**Your tasks:**
1 – Answer these from the album review, each on its own line and marked like its question:
(a) What score does the review give the album?
(b) In what year did Vol I come out?
(c) Where may the duo dwell, according to the review?
2 – List every distinct phrase that the album review sets in single quotation marks.
3 – Carry the review of the Angine de Poitrine album on from its last sentence.

**Excerpted text:**
╭──

Angine de Poitrine – ‘Vol II’ album review: alien music beyond AI’s comprehension

Angine de Poitrine - 'Vol II'
4.5

Alien virtuosos Angine de Poitrine return with the timely follow-up to 2024’s hype-driving Vol I. With microtonal meditations on hotdogs, the extraterrestrial duo – who may or may not dwell in Quebec – offer jazz funk in the form of musical maths equations, proving looping can be the antithesis of repetitive if you’re from another planet.

The Skinny: There’s a lot of bullshit art that hides behind masks and the myth of ‘doing something different’. But usually, after the initial dazzle of the engineered ‘originality’, you delve into the music and find the same typical tenets of pop, perverted by forced quirks, and think, ‘Ah well, I may as well listen to Tyler Ballgame who has taken the effort to do this properly’. That’s not the case with Angine de Poitrine.

╰──

**Given material:**
╭──

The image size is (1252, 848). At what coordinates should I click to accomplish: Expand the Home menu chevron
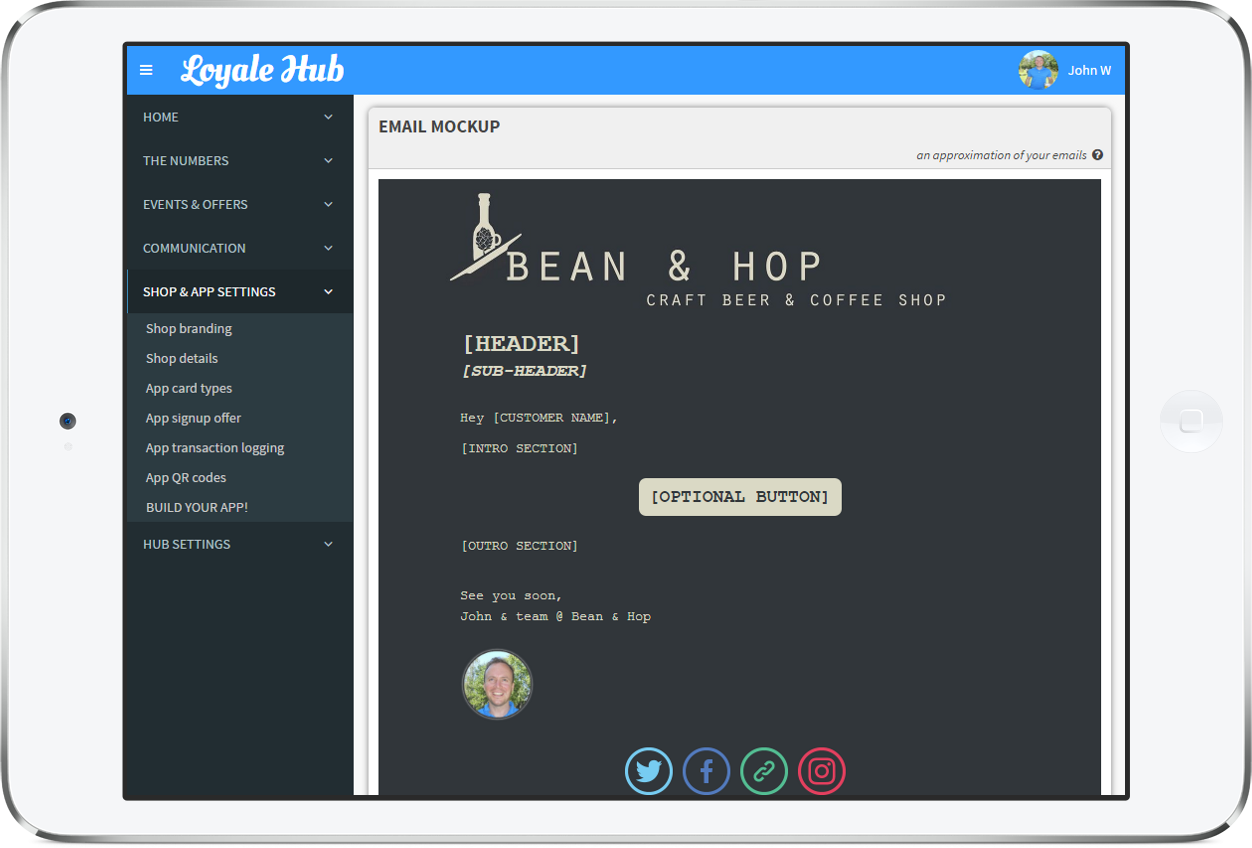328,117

╰──

**In response:**
1 –
(a) 4.5
(b) 2024
(c) Quebec

2 –
- ‘Vol II’
- ‘doing something different’
- ‘originality’
- ‘Ah well, I may as well listen to Tyler Ballgame who has taken the effort to do this properly’

3 –
The microtonal intervals on display in their music haven’t really been heard before… anywhere. It adds credence to their claim that they are, in fact, aliens, elevating the outfits and press releases urging muckrakers not to unmask them, from an eccentric USP (horrid industry speak for ‘Unique Selling Point’) to a fully realised act. As the many iterations of essentially the same YouTube comment on their videos state: ‘Try replicating that, AI!’.

The myriad layered time signatures and atonal Pythagoreanism on display in their funky jams warp the brain of any listener, literally. The pop-accustomed Western mind simply isn’t used to the musicality that they employ. So, for those who find themselves drifting towards a headache after an extended bout of Angine de Poitrine, that’s actually an appropriate response. But for the first time in human history, being headache-inducing to the uninitiated masses is a monumentally lofty compliment. It proves that not only is there newness to be found under the sun, but sometimes that newness can still prove so revolutionary that it challenges the current capacity of the cerebral cortex.

While it might not tug on the heartstrings or evoke beloved affection, the startling mix of Miles Davis’ virtuosity, Dada silliness, and defiant originality offers something rarer than emotional immediacy and just as vital in the modern age. While the rare stimulation of Vol II can’t be easily pinpointed, perhaps that’s the pinnacle of this puzzling triumph.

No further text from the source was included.